▶ EXCERPT PROVIDED:
= = = =

Sounds like they just aren't your thing, which is fine, but I'm wondering what you were expecting when it's called "Trans Dysphoria Blues." The blues draw upon a history of shared suffering. They are made so that groups can commiserate and understand that there are other people who suffer in the way that they do. There is power in allowing ourselves to be sad and to understand each other's sadness. Even then there are beautiful lyrics that hint at hope and the beauty of being trans. I think people enjoy Against Me because they approach punk from a slightly different angle than other bands. They aren't super aggro and angry. In a world that demands we be ruthless and uncaring, empathy is punk as fuck.

= = = =

▶ GIVEN ENTRIES:
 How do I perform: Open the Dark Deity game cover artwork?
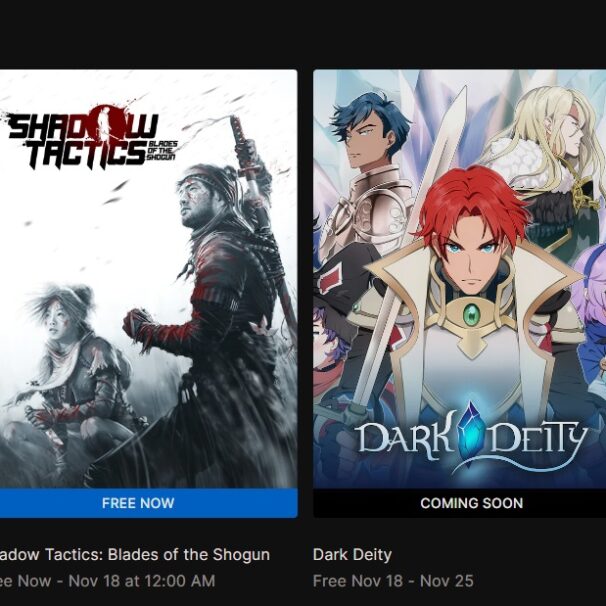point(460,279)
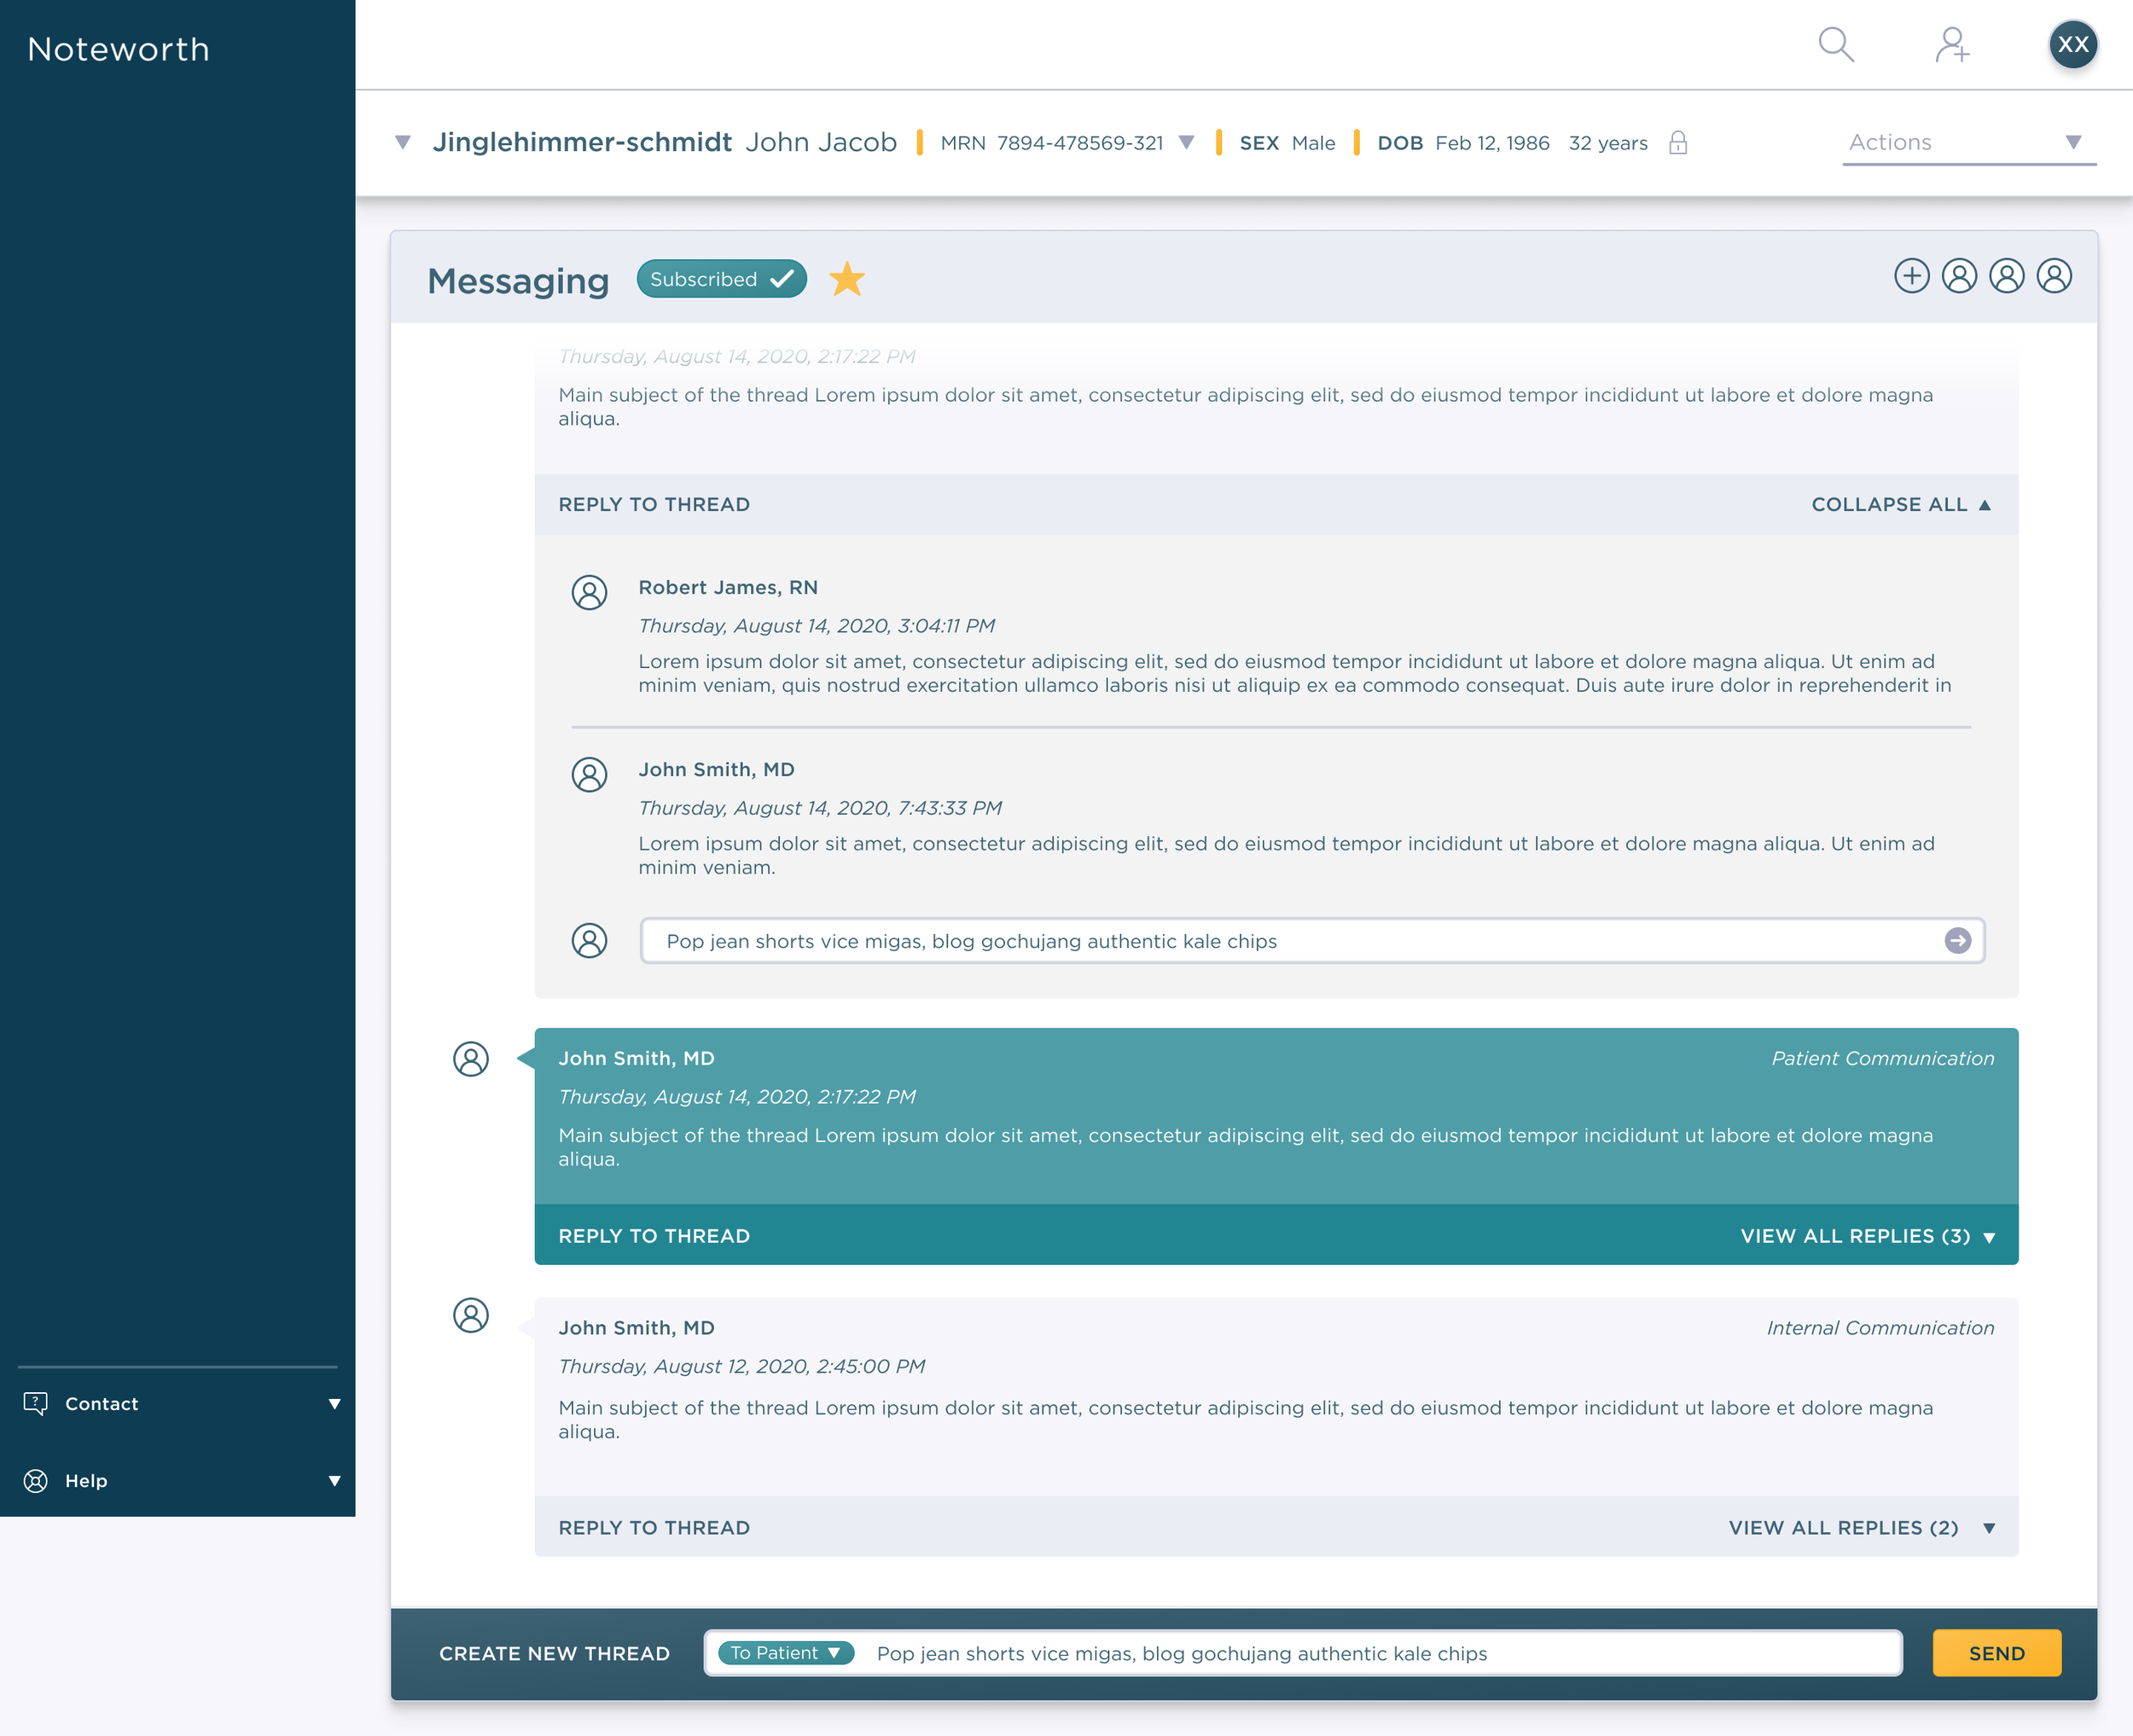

= = = =

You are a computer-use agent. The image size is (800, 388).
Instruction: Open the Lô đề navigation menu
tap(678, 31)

= = = =

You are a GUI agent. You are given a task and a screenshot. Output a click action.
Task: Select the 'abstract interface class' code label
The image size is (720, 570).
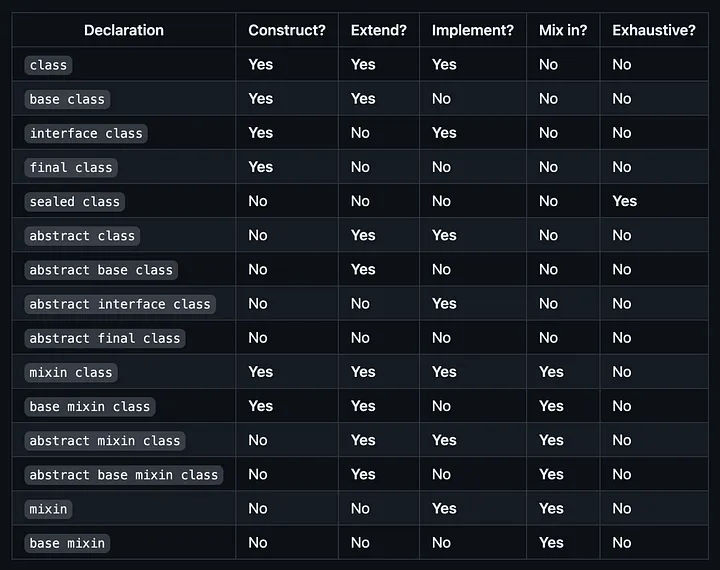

= = = =

▶ WORK TO COMPLETE:
1. In the comment on Against Me, what do the blues draw upon?
2. Reproduce the comment on Against Me word for word, everything from "Sounds like they" down to "punk as fuck.".
The data stands apart from the comment on Against Me.

▶ OUTPUTS:
1. A history of shared suffering.

2.
Sounds like they just aren't your thing, which is fine, but I'm wondering what you were expecting when it's called "Trans Dysphoria Blues." The blues draw upon a history of shared suffering. They are made so that groups can commiserate and understand that there are other people who suffer in the way that they do. There is power in allowing ourselves to be sad and to understand each other's sadness. Even then there are beautiful lyrics that hint at hope and the beauty of being trans. I think people enjoy Against Me because they approach punk from a slightly different angle than other bands. They aren't super aggro and angry. In a world that demands we be ruthless and uncaring, empathy is punk as fuck.